- Opening Delimiter -

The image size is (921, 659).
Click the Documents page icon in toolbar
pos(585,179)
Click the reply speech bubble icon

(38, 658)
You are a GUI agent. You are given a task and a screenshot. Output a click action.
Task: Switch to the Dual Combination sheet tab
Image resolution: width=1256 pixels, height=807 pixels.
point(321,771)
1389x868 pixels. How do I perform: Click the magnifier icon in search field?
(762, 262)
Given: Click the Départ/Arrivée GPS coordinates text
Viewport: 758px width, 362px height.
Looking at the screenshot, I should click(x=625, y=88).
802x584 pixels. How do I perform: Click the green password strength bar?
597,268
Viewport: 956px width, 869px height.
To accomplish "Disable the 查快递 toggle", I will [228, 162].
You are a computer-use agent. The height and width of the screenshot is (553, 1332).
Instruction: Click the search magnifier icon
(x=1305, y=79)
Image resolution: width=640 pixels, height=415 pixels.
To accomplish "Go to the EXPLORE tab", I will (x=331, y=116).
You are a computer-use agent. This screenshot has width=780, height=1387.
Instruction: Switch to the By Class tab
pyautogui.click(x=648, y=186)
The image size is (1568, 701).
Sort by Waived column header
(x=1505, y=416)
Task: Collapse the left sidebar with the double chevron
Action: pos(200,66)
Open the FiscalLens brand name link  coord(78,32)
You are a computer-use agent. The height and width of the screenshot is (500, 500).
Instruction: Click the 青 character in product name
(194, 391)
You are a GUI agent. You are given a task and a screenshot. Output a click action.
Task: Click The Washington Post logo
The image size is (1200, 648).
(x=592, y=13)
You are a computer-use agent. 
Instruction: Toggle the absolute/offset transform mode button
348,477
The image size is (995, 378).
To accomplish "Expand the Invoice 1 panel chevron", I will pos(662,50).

- Closing Delimiter -

Please report how many lines of the listing contain the word "accomplish", and include nothing beyond that number.

### EXERCISE OUTPUT
3